En el recorrido del tablero, con su apariencia de serpiente enrollada, de laberinto, hay casillas que simbolizan naufragios de la vida: la posada, donde estamos condenados a dormir con párpados pesados como plomo mientras los compañeros de viaje prosiguen el camino; el pozo, en el que nos hemos hundido; el laberinto, en el que nos hemos extraviado; la cárcel, donde perdemos el bien más preciado de la vida, según Cervantes el de la libertad; y por fin, último y supremo abrojo: la muerte (o el esqueleto). Pero también tiene, tablas a las que asirse para librarse del naufragio, jardines, puentes, Ocas para que el viajero descanse y adelante su paso.

Patricia Muñoz ha grabado el Juego de la Oca con estos datos y muchos otros, ha inscrito parte del sabor y del saber medieval en sus viñetas, rodeadas por doble ajedrezado y enmarcadas en símbolos vegetales y figuras de rostro humano y cuerpo de ave fabulosa.
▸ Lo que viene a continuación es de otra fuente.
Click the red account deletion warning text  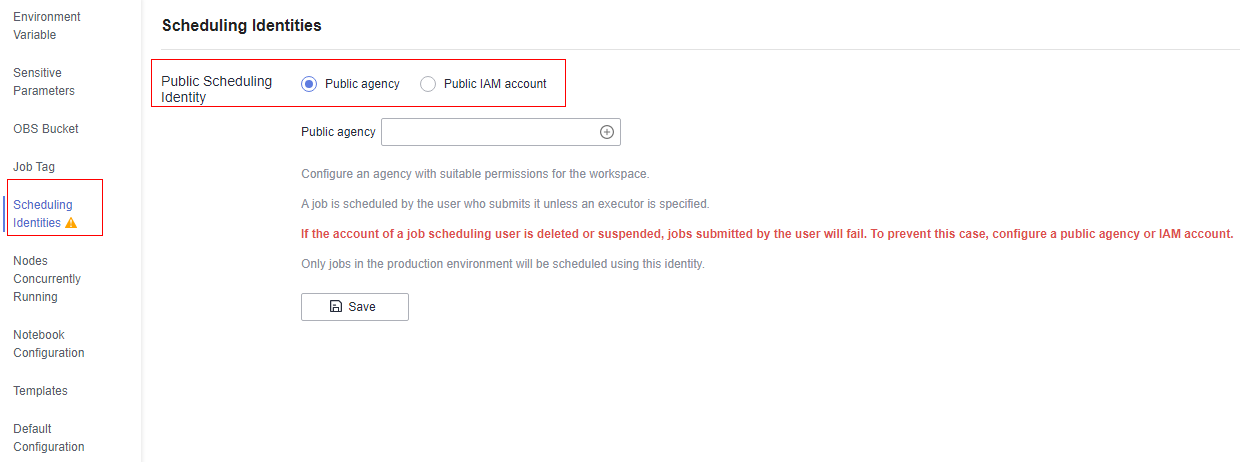(x=767, y=234)
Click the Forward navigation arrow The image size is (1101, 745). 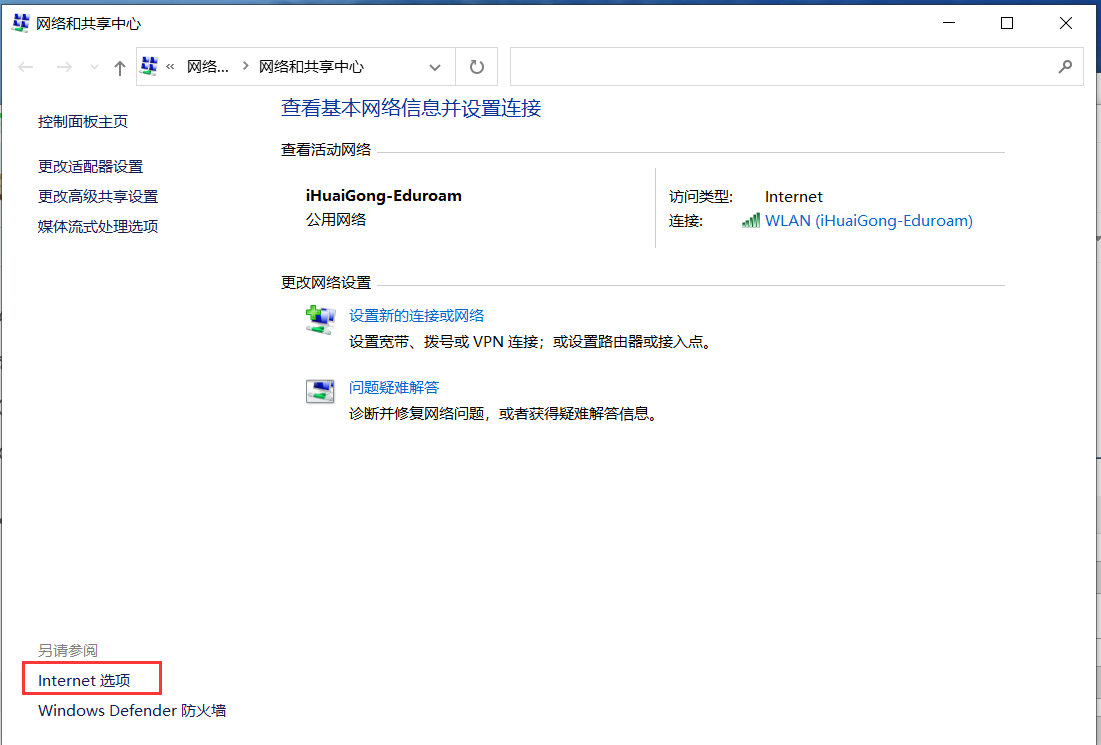[64, 67]
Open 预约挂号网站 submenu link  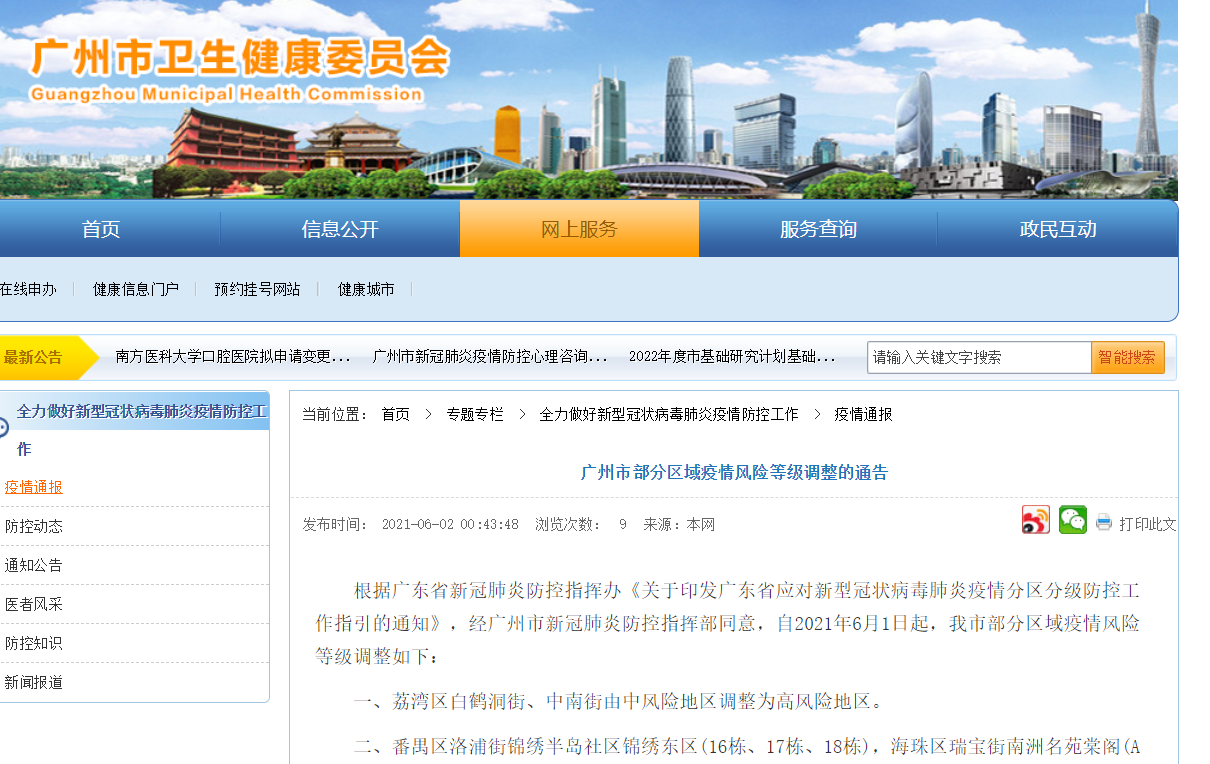pos(257,289)
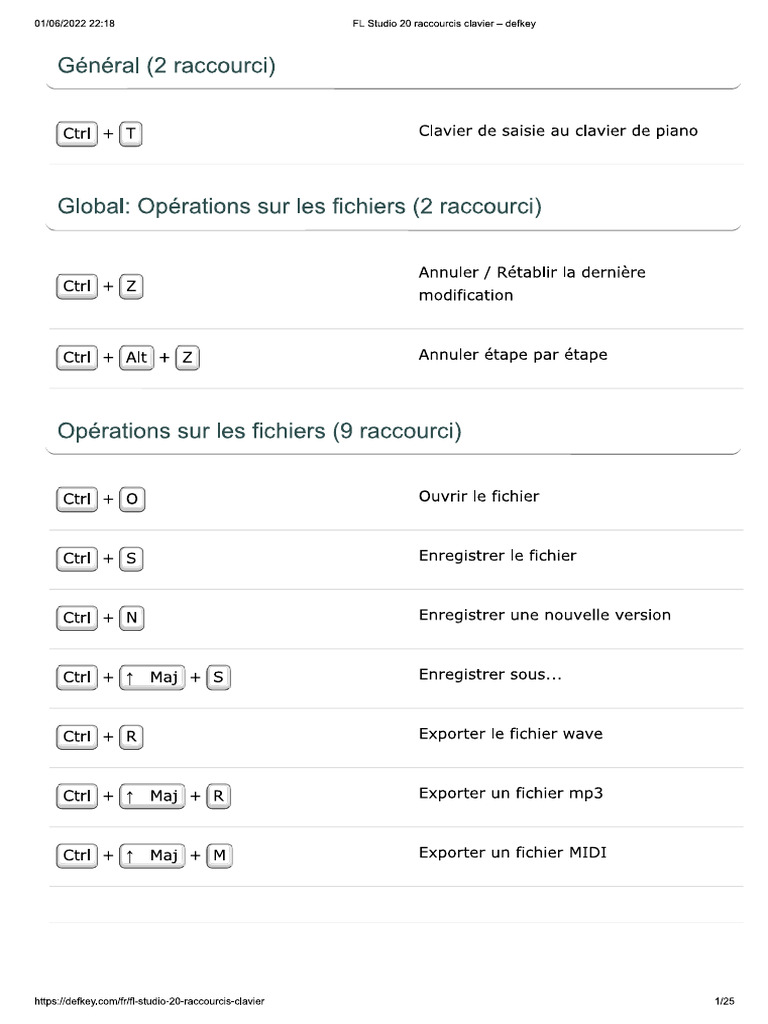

Lleno de claridades y de sencillez, inundado por una pátina de ocres que hacen destacarse a las Ocas, el grabado del juego viene flotando sobre las aguas del tiempo, evocación de aquellos Constructores de catedrales que, durante los siglos oscuros de la Edad Media, mantuvieron secretos la sabiduría de los pueblos y su conocimiento de las tradiciones paganas; únicamente lo acuñaron con cincel, dejando su enigma a la discreción de la piedra –a veces con una simple pata palmípeda– para que sobre el granito cantase su misterio. Aquí, bajo el buril de Patricia Muñoz, vuelve a cantarlo este Juego de la Oca: sus viñetas ocultan un sueño diáfano, un mundo primitivo, amortiguado entre sus colores ocres y sus Ocas resplandecientes de blancura. Sobre él, sobre su tablero, se puede jugar, por supuesto, pero también leer enigmas herméticos y arcanos insondables, acercarse a través de los símbolos a otro mundo en el que redoblaba sus campanas el Tiempo.